Excerpted passage

Holders who validly tender their Notes after the Consent Payment Deadline and prior to the expiration of the tender offer will receive the total consideration less the consent payment, or $1,003.75 per $1,000 principal amount of Notes, plus accrued but unpaid interest to, but excluding, the applicable settlement date. The tender offer is scheduled to expire at 12:00 midnight, New York City time, on Tuesday, June 7, 2011, unless extended, amended or earlier terminated by Quintiles Holdings in its sole discretion.
Prior to the expiration of the tender offer, upon satisfaction or waiver of the conditions to the tender offer, Quintiles Holdings may, at its option, accept and pay for Notes tendered. However, Quintiles Holdings does not currently anticipate paying for Notes tendered prior to the expiration of the tender offer. Holders of Notes will be paid accrued and unpaid interest up to but not including the applicable date of payment.
Quintiles Holdings’ obligation to consummate the tender offer is conditioned upon the satisfaction of certain conditions, including without limitation, (i) the Company having borrowed funds sufficient to purchase the Notes tendered and pay the related consent payments and fees and expenses in connection therewith prior to expiration of the tender offer, (ii) holders of Notes representing not less than a majority in principal amount of the outstanding Notes having tendered their Notes and delivered their consents, and (iii) the execution of a supplemental indenture to the Notes’ indenture implementing the proposed amendments to that indenture. Full details of the terms and conditions of the tender offer are included in Quintiles Holdings’ Offer to Purchase and Consent Solicitation Statement dated May 10, 2011.
Quintiles Holdings has engaged Wells Fargo Securities, LLC to act as dealer manager in connection with the tender offer. Questions regarding the tender offer may be directed to Wells Fargo Securities, LLC at (866) 309-6316 (toll-free) and (704) 715-8341 (collect). Requests for documentation may be directed to Global Bondholder Services Corporation, the tender agent and information agent for the tender offer, at (866) 470-4200 (toll free) or (212) 430-3774.
This press release does not constitute an offer to buy, the solicitation of an offer to sell or the solicitation of consents with respect to the Notes. In accordance with any state securities laws applicable to the tender offer in the United States which require the tender offer to be made to the public by a licensed broker or dealer, the tender offer shall be deemed to be made to the holders of Notes residing in those states by Wells Fargo Securities, LLC on behalf of Quintiles Holdings. The tender offer and solicitation of consents is made solely pursuant to the Offer to Purchase and Consent Solicitation Statement dated May 10, 2011.
Quintiles is the only fully integrated biopharmaceutical services company offering clinical, commercial, consulting and capital solutions worldwide. The Quintiles network of more than 20,000 engaged professionals in 60 countries around the globe works with an unwavering commitment to patients, safety and ethics. Quintiles helps biopharmaceutical companies navigate risk and seize opportunities in an environment where change is constant. For more information, please visit www.quintiles.com.
Information in this press release contains "forward-looking statements." These statements involve risks and uncertainties that could cause actual results to differ materially, including, without limitation, the possibility that the Company may not be able to complete the proposed refinancing on acceptable terms or otherwise obtain funds sufficient to achieve the refinancing on the proposed timeline or at all. Any forward-looking statements are as of the date hereof, and we have no duty to update them if our views later change.

Entries shown
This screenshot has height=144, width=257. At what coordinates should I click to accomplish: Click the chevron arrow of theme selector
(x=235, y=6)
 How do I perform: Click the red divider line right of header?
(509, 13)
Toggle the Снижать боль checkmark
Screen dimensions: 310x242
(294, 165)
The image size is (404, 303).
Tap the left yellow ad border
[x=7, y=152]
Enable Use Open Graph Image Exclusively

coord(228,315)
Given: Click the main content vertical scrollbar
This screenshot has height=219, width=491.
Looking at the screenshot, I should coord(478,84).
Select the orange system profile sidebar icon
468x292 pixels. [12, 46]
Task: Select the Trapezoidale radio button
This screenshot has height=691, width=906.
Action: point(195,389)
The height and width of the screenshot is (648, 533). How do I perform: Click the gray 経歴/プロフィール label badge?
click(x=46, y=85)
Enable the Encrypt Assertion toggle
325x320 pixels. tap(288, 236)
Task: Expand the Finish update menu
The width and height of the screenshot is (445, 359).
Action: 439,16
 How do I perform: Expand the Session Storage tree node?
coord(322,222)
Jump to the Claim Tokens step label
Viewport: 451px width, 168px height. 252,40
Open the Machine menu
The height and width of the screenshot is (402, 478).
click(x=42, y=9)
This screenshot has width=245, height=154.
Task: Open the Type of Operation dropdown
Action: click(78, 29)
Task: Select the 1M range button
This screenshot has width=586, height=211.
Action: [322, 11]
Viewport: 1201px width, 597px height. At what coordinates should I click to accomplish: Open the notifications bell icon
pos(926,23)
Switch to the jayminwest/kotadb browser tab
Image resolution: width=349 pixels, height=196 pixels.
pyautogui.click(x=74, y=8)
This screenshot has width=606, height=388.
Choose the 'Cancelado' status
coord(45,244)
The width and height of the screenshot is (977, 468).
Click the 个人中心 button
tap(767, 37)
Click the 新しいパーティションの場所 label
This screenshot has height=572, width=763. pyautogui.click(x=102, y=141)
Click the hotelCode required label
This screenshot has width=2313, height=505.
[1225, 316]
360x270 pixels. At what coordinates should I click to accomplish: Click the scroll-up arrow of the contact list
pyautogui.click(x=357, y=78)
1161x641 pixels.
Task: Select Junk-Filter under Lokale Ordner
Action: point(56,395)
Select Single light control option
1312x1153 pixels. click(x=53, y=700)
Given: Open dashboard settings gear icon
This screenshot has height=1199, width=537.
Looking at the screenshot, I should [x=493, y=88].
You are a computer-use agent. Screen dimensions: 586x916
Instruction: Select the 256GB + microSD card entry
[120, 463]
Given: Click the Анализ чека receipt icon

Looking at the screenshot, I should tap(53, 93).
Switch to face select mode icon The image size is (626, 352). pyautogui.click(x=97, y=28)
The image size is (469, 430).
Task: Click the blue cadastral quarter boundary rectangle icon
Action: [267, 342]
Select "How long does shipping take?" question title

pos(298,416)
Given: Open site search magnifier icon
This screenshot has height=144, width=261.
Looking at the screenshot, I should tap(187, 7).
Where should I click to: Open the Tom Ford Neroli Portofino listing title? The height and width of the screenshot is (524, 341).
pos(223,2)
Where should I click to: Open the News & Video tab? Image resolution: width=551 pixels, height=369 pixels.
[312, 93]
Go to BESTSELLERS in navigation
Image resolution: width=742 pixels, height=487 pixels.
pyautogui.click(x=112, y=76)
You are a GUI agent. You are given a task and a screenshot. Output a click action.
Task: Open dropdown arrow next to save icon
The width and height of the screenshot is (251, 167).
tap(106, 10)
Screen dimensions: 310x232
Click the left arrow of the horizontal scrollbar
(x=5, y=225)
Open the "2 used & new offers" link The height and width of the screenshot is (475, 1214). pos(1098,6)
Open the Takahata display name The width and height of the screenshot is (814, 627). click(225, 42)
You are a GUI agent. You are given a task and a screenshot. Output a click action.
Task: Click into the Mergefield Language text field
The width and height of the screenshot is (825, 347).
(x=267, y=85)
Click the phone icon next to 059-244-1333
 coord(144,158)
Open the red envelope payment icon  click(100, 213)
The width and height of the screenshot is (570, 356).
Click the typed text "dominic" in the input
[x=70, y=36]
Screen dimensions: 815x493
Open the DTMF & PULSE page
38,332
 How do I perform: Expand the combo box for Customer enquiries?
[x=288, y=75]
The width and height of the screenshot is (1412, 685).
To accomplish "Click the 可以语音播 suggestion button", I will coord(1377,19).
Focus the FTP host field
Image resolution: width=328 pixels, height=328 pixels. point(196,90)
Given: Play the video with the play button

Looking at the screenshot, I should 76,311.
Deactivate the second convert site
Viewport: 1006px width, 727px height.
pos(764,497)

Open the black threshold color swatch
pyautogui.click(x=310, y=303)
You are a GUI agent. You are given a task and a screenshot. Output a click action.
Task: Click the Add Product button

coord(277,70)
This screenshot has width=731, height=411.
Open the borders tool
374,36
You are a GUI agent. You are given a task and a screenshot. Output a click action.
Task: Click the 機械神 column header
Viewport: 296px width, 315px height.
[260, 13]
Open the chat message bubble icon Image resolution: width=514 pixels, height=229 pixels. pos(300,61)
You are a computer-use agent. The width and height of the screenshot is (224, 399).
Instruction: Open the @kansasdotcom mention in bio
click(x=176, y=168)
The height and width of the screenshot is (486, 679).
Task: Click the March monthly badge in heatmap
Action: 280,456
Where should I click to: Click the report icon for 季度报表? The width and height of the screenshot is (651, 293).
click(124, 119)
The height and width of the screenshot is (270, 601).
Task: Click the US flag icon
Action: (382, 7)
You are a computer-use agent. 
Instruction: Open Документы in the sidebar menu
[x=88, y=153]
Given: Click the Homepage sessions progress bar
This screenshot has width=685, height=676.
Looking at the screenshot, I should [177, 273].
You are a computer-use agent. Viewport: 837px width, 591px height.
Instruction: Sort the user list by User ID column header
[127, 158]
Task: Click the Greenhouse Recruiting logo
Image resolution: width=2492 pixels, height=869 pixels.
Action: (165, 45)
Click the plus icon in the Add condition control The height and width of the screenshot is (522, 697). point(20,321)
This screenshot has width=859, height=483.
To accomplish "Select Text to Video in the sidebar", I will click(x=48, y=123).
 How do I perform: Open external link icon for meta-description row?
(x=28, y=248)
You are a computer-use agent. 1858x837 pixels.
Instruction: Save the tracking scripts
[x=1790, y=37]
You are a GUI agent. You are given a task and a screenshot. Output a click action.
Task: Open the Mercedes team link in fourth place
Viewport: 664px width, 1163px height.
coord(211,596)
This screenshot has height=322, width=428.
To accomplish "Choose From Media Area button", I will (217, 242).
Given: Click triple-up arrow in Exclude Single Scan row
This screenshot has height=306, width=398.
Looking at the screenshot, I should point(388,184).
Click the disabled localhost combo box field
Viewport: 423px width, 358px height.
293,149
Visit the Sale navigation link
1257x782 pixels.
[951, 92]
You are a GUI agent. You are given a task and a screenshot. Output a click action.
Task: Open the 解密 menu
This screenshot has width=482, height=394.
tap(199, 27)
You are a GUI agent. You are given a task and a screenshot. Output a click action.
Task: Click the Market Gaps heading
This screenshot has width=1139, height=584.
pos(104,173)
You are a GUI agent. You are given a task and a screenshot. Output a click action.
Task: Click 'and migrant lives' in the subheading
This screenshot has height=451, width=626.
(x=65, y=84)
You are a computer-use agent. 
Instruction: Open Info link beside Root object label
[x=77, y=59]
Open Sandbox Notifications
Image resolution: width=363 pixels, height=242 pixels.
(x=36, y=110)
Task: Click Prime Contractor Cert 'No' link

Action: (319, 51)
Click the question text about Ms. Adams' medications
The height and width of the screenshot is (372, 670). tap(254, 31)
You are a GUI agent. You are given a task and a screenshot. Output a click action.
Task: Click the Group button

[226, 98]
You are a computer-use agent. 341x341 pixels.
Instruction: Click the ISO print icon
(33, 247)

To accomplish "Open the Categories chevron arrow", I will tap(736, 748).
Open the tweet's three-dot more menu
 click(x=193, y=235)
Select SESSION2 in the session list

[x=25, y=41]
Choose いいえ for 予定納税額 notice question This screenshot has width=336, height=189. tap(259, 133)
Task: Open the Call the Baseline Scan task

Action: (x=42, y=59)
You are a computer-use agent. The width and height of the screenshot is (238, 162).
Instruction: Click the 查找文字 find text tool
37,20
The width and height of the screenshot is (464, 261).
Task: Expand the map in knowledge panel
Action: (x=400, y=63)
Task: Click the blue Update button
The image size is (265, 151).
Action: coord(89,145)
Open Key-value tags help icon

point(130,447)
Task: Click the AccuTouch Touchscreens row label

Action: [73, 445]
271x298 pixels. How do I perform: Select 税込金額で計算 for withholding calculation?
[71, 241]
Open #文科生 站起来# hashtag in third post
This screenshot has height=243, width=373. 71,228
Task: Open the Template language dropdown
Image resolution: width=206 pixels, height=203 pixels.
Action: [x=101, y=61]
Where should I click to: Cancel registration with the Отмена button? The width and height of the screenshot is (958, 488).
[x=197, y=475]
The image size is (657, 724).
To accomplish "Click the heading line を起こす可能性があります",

Activity
Answer these questions from the press release above:
(a) When is the tender offer scheduled to expire?
(b) Which firm has Quintiles Holdings engaged as dealer manager for the tender offer?
(c) How many professionals are in the Quintiles network, and in how many countries?

Answer to the problem
(a) At 12:00 midnight, New York City time, on Tuesday, June 7, 2011, unless extended, amended or earlier terminated by Quintiles Holdings.
(b) Wells Fargo Securities, LLC.
(c) More than 20,000 professionals in 60 countries.